Outra pergunta será se o não noticiar evidências, não sendo “Fake news” se é jornalismo? Como exemplo  o silêncio sobre a abertura da EN 114. Ou sobre a inexistência de uma coisa tão simples como passeios.

Ou ainda a manipulação. Dos tempos em que para não se falar do orçamento de Estado se falava da pen em que ele foi entregue. Ou do cigarro que o primeiro-ministro fumou no avião em vez do desastre da sua prestação em Bruxelas.

Creio que o problema é sério. Para os jornais naturalmente. Hoje é possível ganhar uma campanha ignorando os meios de comunicação social logo de forma muito mais barata. Uma das razões da raiva permanente dos meios contra Trump (ganhou com todos os meios de comunicação contra ele).

Quando os meios de comunicação passaram a publicitários perderam o respeito dos leitores. O tempo em que quais cavaleiros descobriam, investigavam, foi ultrapassado pelo tempo da (tentativa) de manipulação e publicidade.

Hoje felizmente, a tecnologia, permite a cada um de nós emitir uma opinião. Cada um emitir como numa televisão. Os profissionais, começaram (tarde) a correr atrás do prejuízo. Alguns ainda estão a atacar a realidade presente.

À velocidade a que a tecnologia evolui quem não se adapta morre. Medindo o tempo em ciclos eleitorais, creio que uma boa parte dos jornais não vai resistir a mais de dois ciclos – o tempo para os agentes políticos perceberem as sua inutilidade (para os objectivos deles).

 

03
Mai18

Moinhos

arp

Moinhos em terras baixas. O vento agreste, constante, vindo do mar do norte acalmou-o. Deixou que  o pensamento  andasse à deriva. O moinho era uma metáfora dele próprio. Andava à volta, mas não saía do mesmo sítio. Era uma ilusão de movimento. Virou a bicicleta e preparou-se para regressar à cidade. Os campos estavam repletos de túlipas. O primeiro campo era um mar de amarelo. Era uma área enorme de amarelo, por maldade, por erro, ou por gozo, alguém plantara um único bolbo de túlipa encarnada. Era uma abstracção, um erro. Como alguns de nós pensou. Era a diferença. Como tão bem descrevera Ionesco ou melhor ainda Kafka. Estava a sofrer uma metamorfose.

Sentia saudades do vento suão. Da paisagem quase desértica dourada. Do cheiro a pó dos caminhos e de todos os cheiros. Das lavandas no quintal vizinho. Do carvão quente à espera do peixe. Da cera nos soalhos. Da outra vida. Mais quente. Em todos os sentidos. Sobretudo no tacto.

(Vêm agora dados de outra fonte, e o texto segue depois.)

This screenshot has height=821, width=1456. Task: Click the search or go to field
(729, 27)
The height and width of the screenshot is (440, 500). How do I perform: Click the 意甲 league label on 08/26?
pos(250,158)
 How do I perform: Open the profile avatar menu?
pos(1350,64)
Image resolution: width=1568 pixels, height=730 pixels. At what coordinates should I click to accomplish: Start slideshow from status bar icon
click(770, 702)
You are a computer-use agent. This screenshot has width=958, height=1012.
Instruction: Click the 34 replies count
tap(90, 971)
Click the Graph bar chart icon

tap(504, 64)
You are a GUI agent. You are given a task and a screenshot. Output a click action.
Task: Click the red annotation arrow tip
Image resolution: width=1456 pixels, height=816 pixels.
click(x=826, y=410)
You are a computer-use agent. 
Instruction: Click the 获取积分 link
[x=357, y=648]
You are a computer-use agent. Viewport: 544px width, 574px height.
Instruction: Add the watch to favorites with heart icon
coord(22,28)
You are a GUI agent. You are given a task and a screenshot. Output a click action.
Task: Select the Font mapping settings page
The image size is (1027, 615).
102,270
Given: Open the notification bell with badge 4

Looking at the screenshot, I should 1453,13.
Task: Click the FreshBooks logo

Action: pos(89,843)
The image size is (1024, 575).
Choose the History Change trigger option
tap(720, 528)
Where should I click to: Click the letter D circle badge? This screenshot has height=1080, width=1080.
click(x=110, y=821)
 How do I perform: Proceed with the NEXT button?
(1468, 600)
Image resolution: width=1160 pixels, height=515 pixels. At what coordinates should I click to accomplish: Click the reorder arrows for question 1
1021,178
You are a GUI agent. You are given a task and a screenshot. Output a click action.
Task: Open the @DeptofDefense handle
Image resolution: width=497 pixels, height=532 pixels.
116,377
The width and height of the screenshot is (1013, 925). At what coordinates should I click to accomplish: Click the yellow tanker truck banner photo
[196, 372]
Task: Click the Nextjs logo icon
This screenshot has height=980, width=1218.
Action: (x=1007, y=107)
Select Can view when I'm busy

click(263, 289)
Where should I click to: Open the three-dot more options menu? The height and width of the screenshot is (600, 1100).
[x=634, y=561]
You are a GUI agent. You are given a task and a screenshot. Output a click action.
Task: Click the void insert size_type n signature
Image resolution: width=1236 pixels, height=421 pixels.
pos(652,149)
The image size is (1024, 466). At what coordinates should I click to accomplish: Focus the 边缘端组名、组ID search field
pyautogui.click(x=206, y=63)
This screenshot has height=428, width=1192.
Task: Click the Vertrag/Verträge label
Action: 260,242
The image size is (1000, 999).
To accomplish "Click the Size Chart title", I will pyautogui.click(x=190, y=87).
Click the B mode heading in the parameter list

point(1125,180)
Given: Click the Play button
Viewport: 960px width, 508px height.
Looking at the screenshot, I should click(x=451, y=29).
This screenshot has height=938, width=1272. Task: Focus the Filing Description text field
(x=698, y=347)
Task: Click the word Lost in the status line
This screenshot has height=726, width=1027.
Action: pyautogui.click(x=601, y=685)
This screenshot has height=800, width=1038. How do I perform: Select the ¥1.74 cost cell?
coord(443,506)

À frente seguiam duas mulheres que pedalavam em silêncio. O único som era o do vento e da sua respiração ofegante. De tempo em tempo ouvia-se um gemido de uma das bicicletas.

As pessoas não têm histórias lógicas. Isso era apanágio dos romances e das novelas. Aí sim, há os maus e os bons. Por vezes mudam de lado, por vezes. Na vida real nada é preto ou branco. Há gradações, há cores, matizes. A maioria das pessoas atravessa a vida sem um rumo ou uma lógica definida. Essas histórias nunca são contadas. Não faz sentido a realidade. E o que não faz sentido não dá uma boa história. No fundo é como na pintura, ou na música. A vida não foi pintada por Miguel Ângelo. Nem por Leonardo. É uma mistura, entre expressionismo e cubismo. Entre a explosão de cores e a formatação onde acabamos inseridos. Metidos numa caixa. Não somos nós feitos em cubos. Somos nós metidos num cubo.

Continuou a pedalar, mas nada mudava. A paisagem mantinha-se, como o seu humor. Uma aparente mudança, o mar de túlipas ia mudando de cor. Como os homens, podiam mudar de roupa, mas a sua natureza não mudava.